The UK has confirmed the Automated and Electric Vehicles Act in parliament. The law will require gas stations to install EV chargers, as well as standardise the payment system.
The law is designed to provide the government with new powers to help ensure that highway stops have sufficient charging options for electrified vehicles. The law goes as far as allowing mayors to require local gas station operators to install charging options.
The initiative will also “improve consumer confidence in charging their vehicles by making sure that public chargepoints are compatible with all vehicles,” according to the British transport ministry.
This month, the British government also released their awaited Road to Zero Strategy. The rumored goal to ban all new combustion vehicles as of 2040 was now confirmed. What is new, is a milestone goal that aims to ensure that half of new personal vehicles and 40% of transporters will produce only ultra-low emissions.

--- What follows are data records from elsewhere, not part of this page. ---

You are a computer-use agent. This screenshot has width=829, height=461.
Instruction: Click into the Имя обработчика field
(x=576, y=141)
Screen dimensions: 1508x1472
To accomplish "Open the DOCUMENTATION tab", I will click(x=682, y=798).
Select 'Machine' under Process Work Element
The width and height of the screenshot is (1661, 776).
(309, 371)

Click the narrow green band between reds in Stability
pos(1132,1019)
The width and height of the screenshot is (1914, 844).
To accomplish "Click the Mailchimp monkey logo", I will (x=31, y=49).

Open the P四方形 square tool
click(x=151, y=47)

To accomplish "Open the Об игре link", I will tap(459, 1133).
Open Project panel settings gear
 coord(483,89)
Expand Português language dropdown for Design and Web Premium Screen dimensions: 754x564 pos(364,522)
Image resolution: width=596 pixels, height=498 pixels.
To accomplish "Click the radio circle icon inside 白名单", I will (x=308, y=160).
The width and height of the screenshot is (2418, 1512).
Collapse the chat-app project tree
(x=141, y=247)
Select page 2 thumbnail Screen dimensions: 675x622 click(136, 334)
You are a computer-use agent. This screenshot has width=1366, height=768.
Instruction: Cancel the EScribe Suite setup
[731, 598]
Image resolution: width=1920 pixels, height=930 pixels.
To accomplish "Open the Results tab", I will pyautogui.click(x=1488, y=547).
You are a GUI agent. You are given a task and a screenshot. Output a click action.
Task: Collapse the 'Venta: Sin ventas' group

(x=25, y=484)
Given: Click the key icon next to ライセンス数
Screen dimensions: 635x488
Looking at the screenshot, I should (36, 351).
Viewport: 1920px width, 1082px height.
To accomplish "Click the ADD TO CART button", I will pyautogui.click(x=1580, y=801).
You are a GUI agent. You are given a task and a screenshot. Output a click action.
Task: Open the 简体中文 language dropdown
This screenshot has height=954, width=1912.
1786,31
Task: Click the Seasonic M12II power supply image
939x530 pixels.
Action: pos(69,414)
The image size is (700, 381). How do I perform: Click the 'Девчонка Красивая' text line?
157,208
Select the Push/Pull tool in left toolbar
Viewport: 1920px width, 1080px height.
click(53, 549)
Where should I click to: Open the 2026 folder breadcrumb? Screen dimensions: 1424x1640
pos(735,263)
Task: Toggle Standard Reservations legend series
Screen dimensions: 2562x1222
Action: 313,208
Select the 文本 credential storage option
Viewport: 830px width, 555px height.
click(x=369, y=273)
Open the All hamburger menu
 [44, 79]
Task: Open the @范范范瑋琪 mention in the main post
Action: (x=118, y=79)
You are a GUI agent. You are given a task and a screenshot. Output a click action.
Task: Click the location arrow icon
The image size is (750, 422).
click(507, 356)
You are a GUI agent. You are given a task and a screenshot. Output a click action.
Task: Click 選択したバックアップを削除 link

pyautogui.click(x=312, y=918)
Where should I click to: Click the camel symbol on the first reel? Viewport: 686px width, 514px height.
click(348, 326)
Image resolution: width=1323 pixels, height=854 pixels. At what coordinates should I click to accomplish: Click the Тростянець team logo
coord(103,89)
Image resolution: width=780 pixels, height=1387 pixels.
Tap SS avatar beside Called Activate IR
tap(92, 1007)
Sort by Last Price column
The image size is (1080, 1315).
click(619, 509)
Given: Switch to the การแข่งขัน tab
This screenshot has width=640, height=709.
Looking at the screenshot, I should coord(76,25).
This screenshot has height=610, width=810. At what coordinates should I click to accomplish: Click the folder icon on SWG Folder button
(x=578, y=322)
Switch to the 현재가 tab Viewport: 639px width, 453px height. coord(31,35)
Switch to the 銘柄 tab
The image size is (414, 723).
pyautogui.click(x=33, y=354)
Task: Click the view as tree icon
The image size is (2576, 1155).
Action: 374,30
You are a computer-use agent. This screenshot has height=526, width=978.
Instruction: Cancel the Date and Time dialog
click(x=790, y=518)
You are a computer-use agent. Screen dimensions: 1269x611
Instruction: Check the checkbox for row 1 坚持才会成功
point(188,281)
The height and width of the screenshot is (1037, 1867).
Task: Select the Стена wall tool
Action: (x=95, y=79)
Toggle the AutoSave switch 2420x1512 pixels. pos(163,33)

These goals will be reached with a series of measures designed to improve the national EV charging infrastructure. In future, newly constructed houses and street lights will have to feature charging points for EVs, although the law added a “where appropriate” caveat, likely taking some teeth out of the measure. The government will also provide a 400 million pound fond for companies to manufacture and install charging infrastructure in the country. A 40 million pound programme to research and test cost-effective inductive charging technology was also set up. A further subsidy programme is aimed at private persons, who will receive a bonus up to 500 pounds for installing home charging points.